Rearranging terms on the left-hand side of the above inequality, I think you get what you want: If $x > N$, then $|(g(x)-af(x))-(l-am)| < \epsilon$.

I hope this helps.

P.S. I forgot, this proof assumes $a$ does not equal zero. In the case it does equal zero, the problem reduces down to showing $\lim_{x \rightarrow}(g(x)-0f(x)) = \lim_{x \rightarrow}(g(x)-0) = \lim_{x \rightarrow}g(x) = l - 0m = l$, and this is already true since it's given.

 

[Anakin_k]

That was extremely thorough Mathstatnoob, thank you for taking the time to post the answer. I appreciate it very much. Through your steps, I've learned how to manipulate little pieces here and there to arrive at the needed answer. :)

If anyone could confirm my Q1 and Q5 solutions, I'd be thankful.

 

[hunt_mat]

Question 1 looks okay to me. for Q5, this is just the product lemma from the algebra of limits.

 

[berkeman]

I can attempt to help on Question 4:

Proof:
Let $\epsilon > 0$. Since $\lim_{x \rightarrow \infty} g(x) = l$, there exists an $N_0$ such that if $x > N_0$, then $|g(x) - l| < \epsilon/2$ (*).

Similary, there exists an $N_1$ such that if $x > N_1$, then $|f(x)-m|<\epsilon/(2|-a|)$. It follows from the last inequality that $|-af(x)+am|<\epsilon/2$ (**).

Now choose $N=\max\{N_0, \, N_1\}$. So if $x > N$, inequalities (*) and (**) must hold.
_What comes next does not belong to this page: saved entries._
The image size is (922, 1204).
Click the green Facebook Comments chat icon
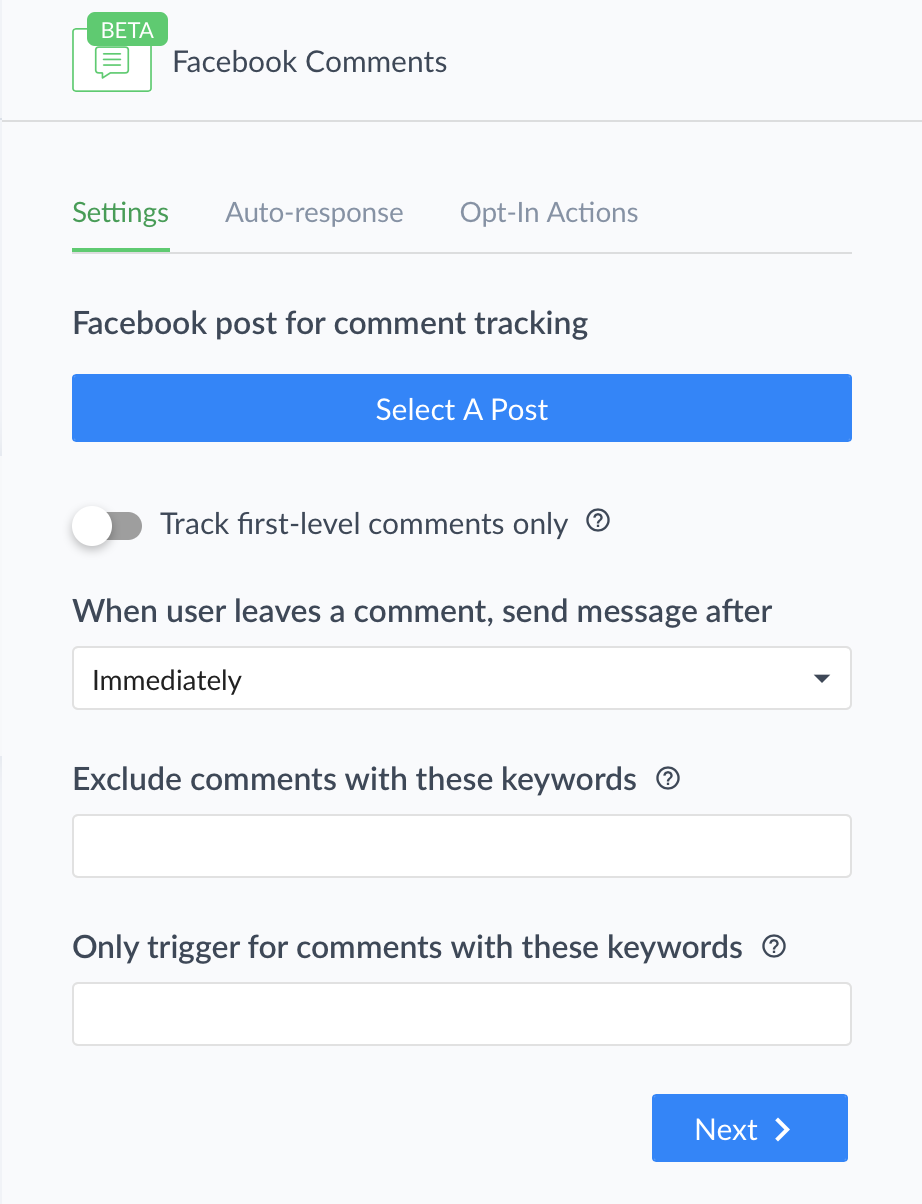tap(112, 62)
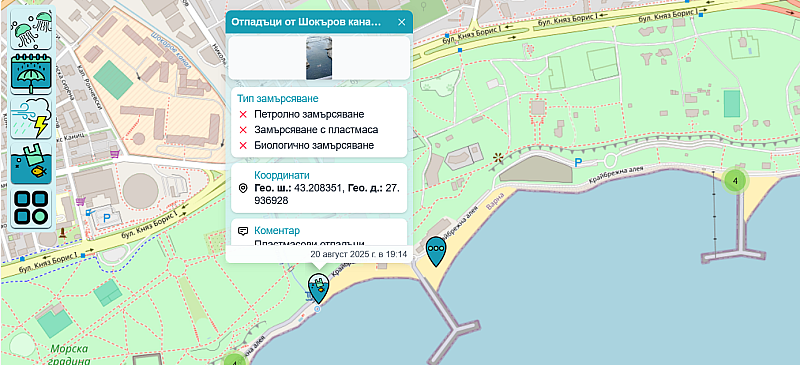The width and height of the screenshot is (800, 365).
Task: Click the Тип замърсяване heading
Action: (278, 98)
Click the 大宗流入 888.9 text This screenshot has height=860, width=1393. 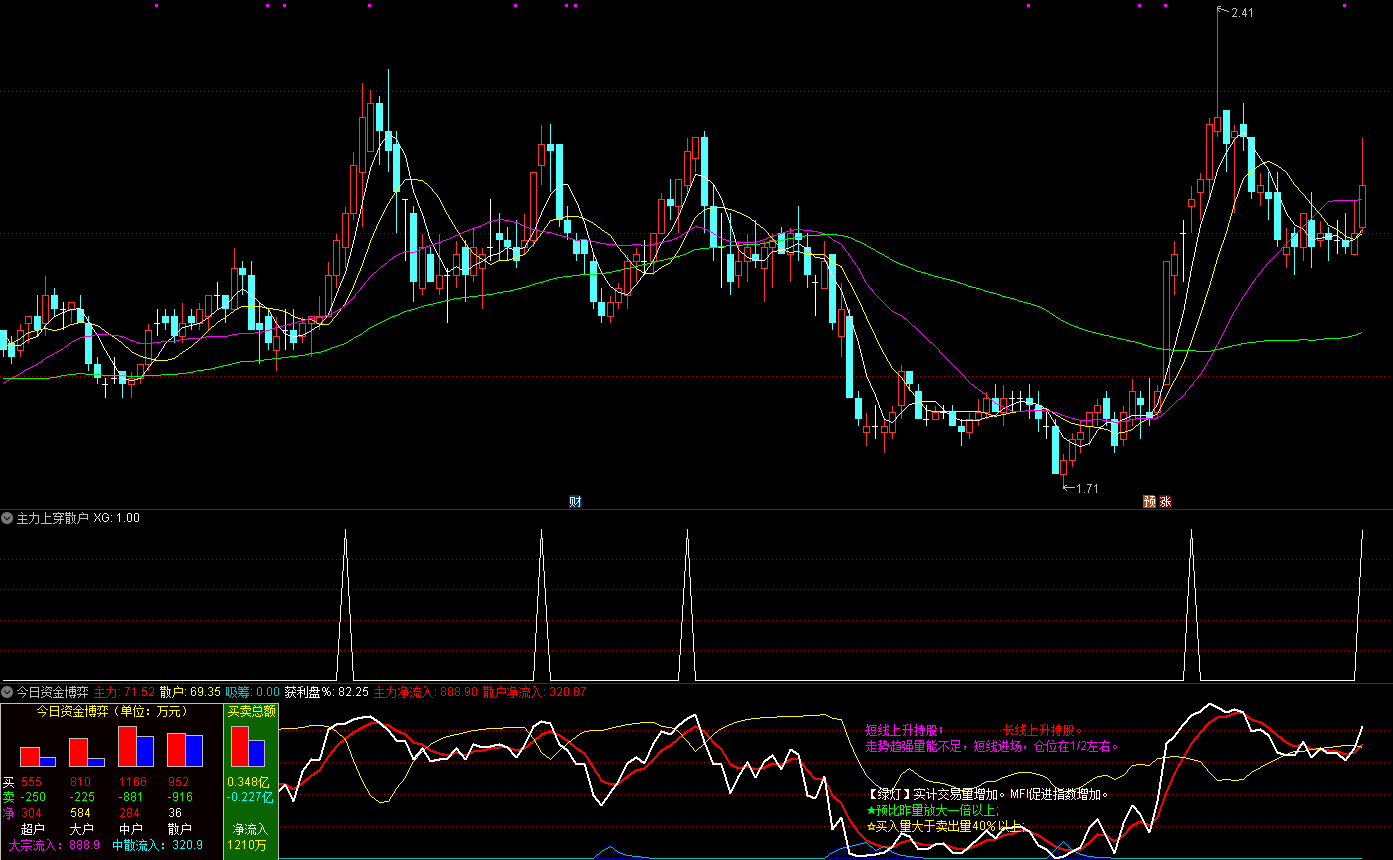pos(54,845)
And adding (*) with (**), we get

$|g(x)-l| + |-af(x)+am| < \epsilon/2 + \epsilon/2 = \epsilon$.

But by the triangle inequality,

$|(g(x)-l) +(-af(x)+am)| \leq |g(x)-l| + |-af(x)+am|$.

Rearranging terms on the left-hand side of the above inequality, I think you get what you want: If $x > N$, then $|(g(x)-af(x))-(l-am)| < \epsilon$.

I hope this helps.

P.S. I forgot, this proof assumes $a$ does not equal zero. In the case it does equal zero, the problem reduces down to showing $\lim_{x \rightarrow}(g(x)-0f(x)) = \lim_{x \rightarrow}(g(x)-0) = \lim_{x \rightarrow}g(x) = l - 0m = l$, and this is already true since it's given.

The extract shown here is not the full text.